CounterPunch
- Editors: Jeffrey St. Clair; Joshua Frank;
- Former editors: Ken Silverstein Alexander Cockburn
- Staff writers: Frank Bardacke; Daniel Burton-Rose; Andrew Cockburn; Laura Flanders; Annys Shinn; Ken Silverstein; JoAnn Wypijewski;
- Categories: Politics
- First issue: 1994; 32 years ago
- Country: United States
- Based in: Petrolia, California, United States
- Language: English
- Website: www.counterpunch.org
- ISSN: 1086-2323

= CounterPunch =

Bi-monthly left-wing online magazine based in Petrolia, California

CounterPunch is a left-wing online magazine. Content includes a free section published five days a week, as well as a subscriber-only area called CounterPunch+, where original articles are published weekly. CounterPunch is based in the United States and covers politics in a manner its editors describe as "muckraking with a radical attitude".

From 1993 to 2020, CounterPunch published a newsletter, and a magazine.

==History==
CounterPunch began as a newsletter, established in 1994 by the Washington, D.C.–based investigative reporter Ken Silverstein. Silverstein was soon joined by Alexander Cockburn and then Jeffrey St. Clair, who became the publication's editors in 1996 when Silverstein left.

In 2007, Cockburn and St. Clair wrote that in founding CounterPunch they had "wanted it to be the best muckraking newsletter in the country", and cited as inspiration such pamphleteers as Edward Abbey, Peter Maurin, and Ammon Hennacy, as well as the socialist/populist newspaper Appeal to Reason (1895–1922). When Cockburn died in 2012, St. Clair became editor-in-chief and environmental journalist Joshua Frank became managing editor.

==Reception==
In 2003, The Observer described the CounterPunch website as "one of the most popular political sources in America, with a keen following in Washington". Other sources have variously described CounterPunch as "left-wing", "far-left", "extreme", a "political newsletter", and a "muckraking newsletter".

==Controversies==
Reports covering examples of left-wing antisemitism have criticized CounterPunch for publishing articles written by white nationalists and Holocaust deniers such as Israel Shamir, Paul Craig Roberts, and Gilad Atzmon in its early-2000s criticism of Israel.

In 2016, CounterPunch appeared in a PropOrNot list of websites in which it was described as a Russian propaganda outlet. Writing in The New Yorker magazine, Adrian Chen described the list as a mess and CounterPunch as a "respected left-leaning" publication.

===The "Alice Donovan affair"===

During the 2016 presidential election, CounterPunch published a piece attributed to Alice Donovan, who purported to be a freelance writer but who US intelligence officials alleged to be a pseudonymous employee of the Russian government. Donovan was tracked by the FBI for nine months, as a suspected fictitious persona created by the GRU. In late November 2017, after CounterPunch had published several more pieces by Donovan, The Washington Post contacted Jeffrey St.
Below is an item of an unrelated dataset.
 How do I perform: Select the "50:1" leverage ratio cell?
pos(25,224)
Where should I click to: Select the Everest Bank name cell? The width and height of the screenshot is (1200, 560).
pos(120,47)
Clair about her. The co-editor said that Donovan's pitches did not stand out among the pitches that CounterPunch received daily and began making inquiries. St. Clair asked Donovan to substantiate her identity by sending a photo of her driver’s license but she did not.

On the same day The Washington Post article about Donovan was published, St. Clair and Frank published a piece stating that CounterPunch only ran one article by Alice Donovan during the 2016 election, which was on cyber-breaches of medical databases. Donovan was also exposed by the newsletter as a serial plagiarizer. CounterPunch removed all of the articles from their site.

In a January 2018 follow-up article, St. Clair and Frank exposed a network of alleged trolls that operated a site called Inside Syria Media Center, promoting a pro-Bashar al-Assad and pro-Russian view of the Syrian Civil War. St. Clair and Frank speculated that the website was connected to the same network of trolls as Alice Donovan, which was later confirmed by the Atlantic Council and other researchers.